## Problem to work on
Only the lines of the data holding the string "agent" need to be returned.
>>>
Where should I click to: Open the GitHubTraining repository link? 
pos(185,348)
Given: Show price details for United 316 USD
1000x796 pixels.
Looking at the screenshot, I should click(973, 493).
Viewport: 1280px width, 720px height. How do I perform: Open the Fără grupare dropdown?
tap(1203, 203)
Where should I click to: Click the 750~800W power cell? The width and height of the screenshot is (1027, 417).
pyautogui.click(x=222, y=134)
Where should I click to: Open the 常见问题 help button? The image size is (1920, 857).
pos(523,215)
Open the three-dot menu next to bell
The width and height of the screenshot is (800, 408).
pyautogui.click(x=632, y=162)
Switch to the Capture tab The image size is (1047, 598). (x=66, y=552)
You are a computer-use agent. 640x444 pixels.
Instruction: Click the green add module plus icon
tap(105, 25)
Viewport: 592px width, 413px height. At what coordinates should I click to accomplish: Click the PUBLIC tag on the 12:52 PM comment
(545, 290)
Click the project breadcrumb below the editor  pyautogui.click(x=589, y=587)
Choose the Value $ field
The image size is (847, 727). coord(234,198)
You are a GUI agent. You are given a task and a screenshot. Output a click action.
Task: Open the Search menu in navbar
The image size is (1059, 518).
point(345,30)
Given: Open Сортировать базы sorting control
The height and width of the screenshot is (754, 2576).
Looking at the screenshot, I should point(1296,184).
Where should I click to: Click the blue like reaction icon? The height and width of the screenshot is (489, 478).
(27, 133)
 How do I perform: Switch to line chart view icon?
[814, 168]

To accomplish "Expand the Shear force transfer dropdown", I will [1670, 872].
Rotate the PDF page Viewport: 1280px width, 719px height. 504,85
<<<
## Response area
You are a computer-use agent. 640x444 pixels.
You are a GUI agent. You are given a task and a screenshot. Output a click action.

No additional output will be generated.